● **Problem description**:
The full set of records needs to be retyped exactly.

● **Data to use**:
□ □ □ □ □
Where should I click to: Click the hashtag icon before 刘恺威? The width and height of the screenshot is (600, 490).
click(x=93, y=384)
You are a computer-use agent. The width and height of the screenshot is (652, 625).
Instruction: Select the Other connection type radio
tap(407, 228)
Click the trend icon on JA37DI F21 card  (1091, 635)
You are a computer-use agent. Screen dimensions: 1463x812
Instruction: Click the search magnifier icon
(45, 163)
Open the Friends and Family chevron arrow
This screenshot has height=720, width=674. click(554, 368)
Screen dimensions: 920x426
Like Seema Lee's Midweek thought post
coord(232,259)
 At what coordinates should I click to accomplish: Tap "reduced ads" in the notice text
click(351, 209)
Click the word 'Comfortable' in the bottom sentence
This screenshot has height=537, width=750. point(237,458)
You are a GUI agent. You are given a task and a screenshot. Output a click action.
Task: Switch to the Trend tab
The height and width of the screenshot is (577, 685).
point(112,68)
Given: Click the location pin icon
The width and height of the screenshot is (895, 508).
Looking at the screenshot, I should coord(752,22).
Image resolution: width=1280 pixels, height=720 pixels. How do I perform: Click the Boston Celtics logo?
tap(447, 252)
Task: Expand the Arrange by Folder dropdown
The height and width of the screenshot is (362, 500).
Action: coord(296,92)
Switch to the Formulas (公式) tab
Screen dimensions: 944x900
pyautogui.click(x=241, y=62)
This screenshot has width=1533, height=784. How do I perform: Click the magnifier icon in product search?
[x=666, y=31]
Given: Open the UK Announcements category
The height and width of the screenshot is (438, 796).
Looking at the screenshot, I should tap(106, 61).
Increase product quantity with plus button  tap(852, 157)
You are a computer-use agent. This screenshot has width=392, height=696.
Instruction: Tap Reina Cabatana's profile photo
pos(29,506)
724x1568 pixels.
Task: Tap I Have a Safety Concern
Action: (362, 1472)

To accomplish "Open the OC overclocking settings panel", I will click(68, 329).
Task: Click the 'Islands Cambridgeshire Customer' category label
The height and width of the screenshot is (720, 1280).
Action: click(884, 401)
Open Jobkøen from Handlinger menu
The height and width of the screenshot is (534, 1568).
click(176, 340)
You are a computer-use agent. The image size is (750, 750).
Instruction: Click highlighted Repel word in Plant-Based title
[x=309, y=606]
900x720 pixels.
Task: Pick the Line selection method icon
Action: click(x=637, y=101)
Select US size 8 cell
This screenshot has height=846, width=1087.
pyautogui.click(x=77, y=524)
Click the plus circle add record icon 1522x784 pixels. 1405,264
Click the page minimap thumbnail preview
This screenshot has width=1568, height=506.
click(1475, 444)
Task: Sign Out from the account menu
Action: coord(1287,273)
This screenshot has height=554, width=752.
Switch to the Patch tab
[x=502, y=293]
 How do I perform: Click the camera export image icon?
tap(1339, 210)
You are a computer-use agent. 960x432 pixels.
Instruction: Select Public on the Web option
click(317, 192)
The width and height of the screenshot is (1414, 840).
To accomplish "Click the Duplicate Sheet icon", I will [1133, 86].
□ □ □ □ □
● **Answer to the exercise**:
Where should I click to: Click the hashtag icon before 刘恺威? The width and height of the screenshot is (600, 490).
click(x=93, y=384)
You are a computer-use agent. The width and height of the screenshot is (652, 625).
Instruction: Select the Other connection type radio
tap(407, 228)
Click the trend icon on JA37DI F21 card  (1091, 635)
You are a computer-use agent. Screen dimensions: 1463x812
Instruction: Click the search magnifier icon
(45, 163)
Open the Friends and Family chevron arrow
This screenshot has height=720, width=674. click(554, 368)
Screen dimensions: 920x426
Like Seema Lee's Midweek thought post
coord(232,259)
 At what coordinates should I click to accomplish: Tap "reduced ads" in the notice text
click(351, 209)
Click the word 'Comfortable' in the bottom sentence
This screenshot has height=537, width=750. point(237,458)
You are a GUI agent. You are given a task and a screenshot. Output a click action.
Task: Switch to the Trend tab
The height and width of the screenshot is (577, 685).
point(112,68)
Given: Click the location pin icon
The width and height of the screenshot is (895, 508).
Looking at the screenshot, I should coord(752,22).
Image resolution: width=1280 pixels, height=720 pixels. How do I perform: Click the Boston Celtics logo?
tap(447, 252)
Task: Expand the Arrange by Folder dropdown
The height and width of the screenshot is (362, 500).
Action: coord(296,92)
Switch to the Formulas (公式) tab
Screen dimensions: 944x900
pyautogui.click(x=241, y=62)
This screenshot has width=1533, height=784. How do I perform: Click the magnifier icon in product search?
[x=666, y=31]
Given: Open the UK Announcements category
The height and width of the screenshot is (438, 796).
Looking at the screenshot, I should tap(106, 61).
Increase product quantity with plus button  tap(852, 157)
You are a computer-use agent. This screenshot has width=392, height=696.
Instruction: Tap Reina Cabatana's profile photo
pos(29,506)
724x1568 pixels.
Task: Tap I Have a Safety Concern
Action: (362, 1472)

To accomplish "Open the OC overclocking settings panel", I will click(68, 329).
Task: Click the 'Islands Cambridgeshire Customer' category label
The height and width of the screenshot is (720, 1280).
Action: click(884, 401)
Open Jobkøen from Handlinger menu
The height and width of the screenshot is (534, 1568).
click(176, 340)
You are a computer-use agent. The image size is (750, 750).
Instruction: Click highlighted Repel word in Plant-Based title
[x=309, y=606]
900x720 pixels.
Task: Pick the Line selection method icon
Action: click(x=637, y=101)
Select US size 8 cell
This screenshot has height=846, width=1087.
pyautogui.click(x=77, y=524)
Click the plus circle add record icon 1522x784 pixels. 1405,264
Click the page minimap thumbnail preview
This screenshot has width=1568, height=506.
click(1475, 444)
Task: Sign Out from the account menu
Action: coord(1287,273)
This screenshot has height=554, width=752.
Switch to the Patch tab
[x=502, y=293]
 How do I perform: Click the camera export image icon?
tap(1339, 210)
You are a computer-use agent. 960x432 pixels.
Instruction: Select Public on the Web option
click(317, 192)
The width and height of the screenshot is (1414, 840).
To accomplish "Click the Duplicate Sheet icon", I will [1133, 86].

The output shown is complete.